__読解文__.

県重文「古今伝授の間」修復記念 11月に「水前寺まつり」 8月18日付・熊本日々新聞より全文掲載
熊本市の水前寺成趣園(公園)で修復中の県重要文化財「古今伝授の間」が9月末に完成するのを記念して11月6、7の両日、同公園一帯で「水前寺まつり」(仮称)が開かれる。既に官民で実行委を組織。園内を無料開放するほか、伝統芸能の披露や市中心部の秋の風物詩「みずあかり」も予定している。
「古今伝授の間」は1600年、後陽成天皇の弟、八条宮(桂宮)智仁親王が細川幽斎(藤孝)から古今和歌集の解釈を授かったことから、その名が付いたとされる。もともと京都御所近くの長岡天満宮にあったが、1912年、同公園に移築された。
09年5月から所有する財団法人永青文庫(東京、細川護熙理事長)が約1億円をかけて移築後初の全面修復工事を進めている。加えて今年が幽斎の没後400年に当たることから開催を企画。入園者の落ち込みが目立つ同園の再興も狙っている。

__保存データ__.
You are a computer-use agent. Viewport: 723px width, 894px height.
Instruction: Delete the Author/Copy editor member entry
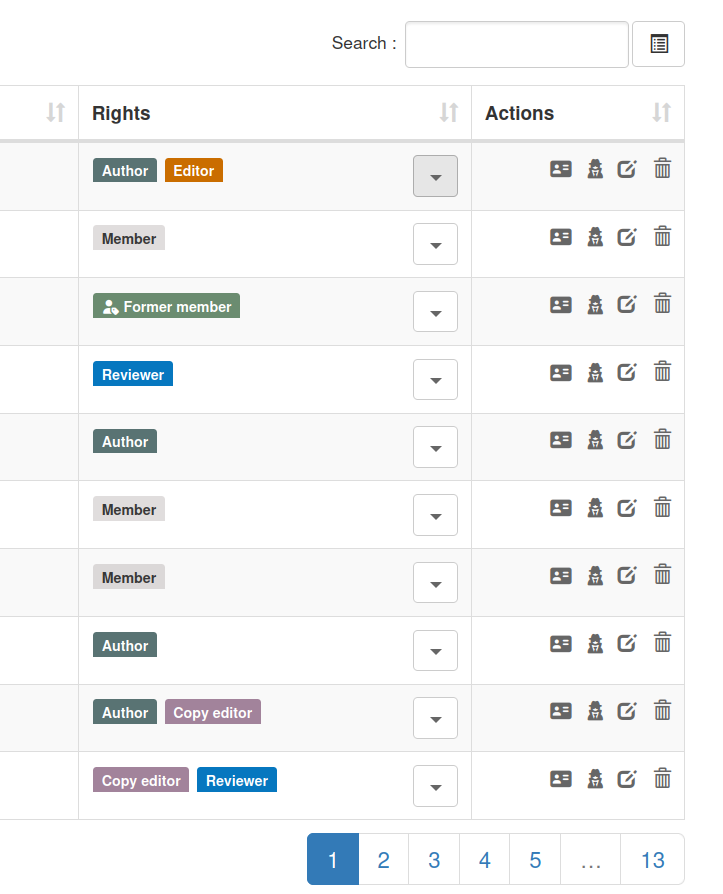coord(662,710)

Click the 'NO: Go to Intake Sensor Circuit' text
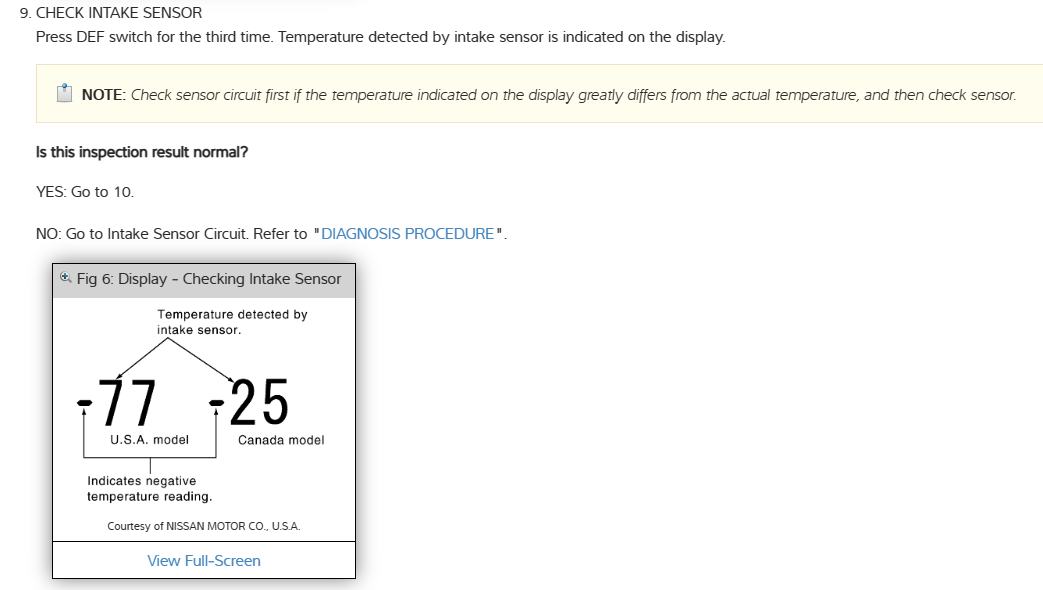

__記述課題 1__.
「古今伝授の間」修復の記事をもとに、次の問いに答えてください。
(a) 「水前寺まつり」(仮称)が開かれるのは11月の何日か。
(b) 「古今伝授の間」が水前寺成趣園に移築されたのは何年か。
(c) 移築後初の全面修復工事にかかる費用はおよそいくらか。
__記述課題 2__. 「古今伝授の間」修復の記事を、最後の文の後から書き継いでください。
資料は「古今伝授の間」修復の記事とは関係ありません。

__解答 1__.
(a) 11月6日と7日の両日
(b) 1912年
(c) 約1億円

__解答 2__.
実行委は、県内の文化、経済団体などでつくる「熊本城400年と熊本ルネッサンス」県民運動本部(吉丸良治会長)を中心とする官民で組織。特別顧問に蒲島郁夫知事と幸山政史熊本市長の就任を予定している。
期間中は出水神社の協力を得て入園無料とし、能や流鏑馬[やぶさめ]、野だて、民謡大会などを予定。近くのジェーンズ邸と江津湖などを散策するツアーも計画している。夜は竹製灯ろうにあかりがともされ、夜の園内を彩る趣向。
関ケ原の戦い直前に幽斎が石田三成の軍勢相手に籠城[ろうじょう]戦を展開したことで知られる田辺城がある京都・舞鶴市との交流を予定。記念シンポジウムなどの関連催事も計画している。(前田克)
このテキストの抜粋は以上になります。